I gave up on trying to understanding this so I am planning to just memorize it cold:
Difference between Multiple Immunization and Cash Flow Matching:
1. Cash flow matching has low return assumptions on short-term cash, potentially high cash balances; Multiple immunization is fully invested at the remaining horizon duration
2. For Cash flow matching, funds must be available on/before date liability is due, with low reinvestment return assumptions; Multiple immunization just needs to meet the target date of each liability, and funding is done through rebalancing.
I have no idea what any of that means, haha, but I don’t think CFAI graders do either, since they just repeat more or less verbatim from the curriculum.
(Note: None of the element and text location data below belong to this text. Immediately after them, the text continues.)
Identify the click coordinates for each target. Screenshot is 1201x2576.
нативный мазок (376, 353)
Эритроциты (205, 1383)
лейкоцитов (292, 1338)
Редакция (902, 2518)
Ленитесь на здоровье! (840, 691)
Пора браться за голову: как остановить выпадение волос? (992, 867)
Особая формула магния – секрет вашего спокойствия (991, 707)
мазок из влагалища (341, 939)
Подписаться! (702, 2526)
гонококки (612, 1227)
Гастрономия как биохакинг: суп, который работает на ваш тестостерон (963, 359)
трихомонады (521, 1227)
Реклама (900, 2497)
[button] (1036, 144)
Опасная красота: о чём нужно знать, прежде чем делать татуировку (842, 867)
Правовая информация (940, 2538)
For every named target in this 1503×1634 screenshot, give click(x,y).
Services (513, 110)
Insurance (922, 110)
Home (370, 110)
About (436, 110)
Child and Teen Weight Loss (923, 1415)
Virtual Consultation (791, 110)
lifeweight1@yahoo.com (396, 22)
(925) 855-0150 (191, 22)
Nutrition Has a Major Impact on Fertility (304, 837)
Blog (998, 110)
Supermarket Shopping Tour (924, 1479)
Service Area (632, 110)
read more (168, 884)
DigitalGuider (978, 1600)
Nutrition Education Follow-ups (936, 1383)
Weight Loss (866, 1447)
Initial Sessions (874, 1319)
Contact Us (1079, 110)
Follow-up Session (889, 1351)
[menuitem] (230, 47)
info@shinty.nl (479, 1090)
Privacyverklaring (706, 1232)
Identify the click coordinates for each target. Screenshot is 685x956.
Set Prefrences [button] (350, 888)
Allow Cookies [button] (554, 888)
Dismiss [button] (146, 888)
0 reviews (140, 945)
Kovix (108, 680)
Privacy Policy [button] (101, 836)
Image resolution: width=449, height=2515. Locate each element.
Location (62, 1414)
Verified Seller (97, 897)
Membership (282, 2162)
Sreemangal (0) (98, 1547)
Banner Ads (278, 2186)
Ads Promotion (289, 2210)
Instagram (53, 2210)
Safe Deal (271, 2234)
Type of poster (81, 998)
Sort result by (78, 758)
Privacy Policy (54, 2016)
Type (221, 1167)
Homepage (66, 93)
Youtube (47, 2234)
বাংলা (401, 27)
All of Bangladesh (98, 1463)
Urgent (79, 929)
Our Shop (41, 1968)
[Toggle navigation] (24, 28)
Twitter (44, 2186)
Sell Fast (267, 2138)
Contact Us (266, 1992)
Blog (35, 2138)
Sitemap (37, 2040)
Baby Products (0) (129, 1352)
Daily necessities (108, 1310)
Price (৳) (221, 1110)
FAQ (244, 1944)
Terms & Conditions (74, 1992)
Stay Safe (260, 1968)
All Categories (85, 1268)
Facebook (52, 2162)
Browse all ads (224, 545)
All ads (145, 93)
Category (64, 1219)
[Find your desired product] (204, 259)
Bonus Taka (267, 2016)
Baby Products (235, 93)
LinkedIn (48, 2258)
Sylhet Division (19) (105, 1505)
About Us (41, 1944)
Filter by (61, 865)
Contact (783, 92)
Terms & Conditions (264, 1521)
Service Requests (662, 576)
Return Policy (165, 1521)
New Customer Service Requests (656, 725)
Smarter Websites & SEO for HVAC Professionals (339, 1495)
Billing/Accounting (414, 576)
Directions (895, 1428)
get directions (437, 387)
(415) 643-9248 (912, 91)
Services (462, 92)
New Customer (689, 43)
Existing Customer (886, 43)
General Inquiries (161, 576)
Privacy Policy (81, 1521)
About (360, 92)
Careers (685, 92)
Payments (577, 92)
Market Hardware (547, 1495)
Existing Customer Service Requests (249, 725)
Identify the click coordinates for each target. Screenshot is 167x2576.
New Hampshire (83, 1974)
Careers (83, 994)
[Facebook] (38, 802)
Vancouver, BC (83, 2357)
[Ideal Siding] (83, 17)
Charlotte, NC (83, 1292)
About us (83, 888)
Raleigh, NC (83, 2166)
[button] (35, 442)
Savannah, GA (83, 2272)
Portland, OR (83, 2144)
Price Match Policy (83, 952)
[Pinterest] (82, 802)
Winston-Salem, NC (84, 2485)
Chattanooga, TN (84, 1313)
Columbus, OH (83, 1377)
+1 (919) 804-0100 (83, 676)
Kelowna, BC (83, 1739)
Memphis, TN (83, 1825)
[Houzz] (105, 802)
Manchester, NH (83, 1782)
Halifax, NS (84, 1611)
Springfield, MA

High-5.
 
June06 wrote:
- Did the hedged return question without consider investment time horizon…
- Forgot to add management fee in liquidity needs.

You need fees for required return, but in liquidity? Never seen it there…
 
TGIF12 wrote:
June06 wrote:
- Did the hedged return question without consider investment time horizon…
- Forgot to add management fee in liquidity needs.
You need fees for required return, but in liquidity? Never seen it there…
Yes, otherwise, who pays the management fee?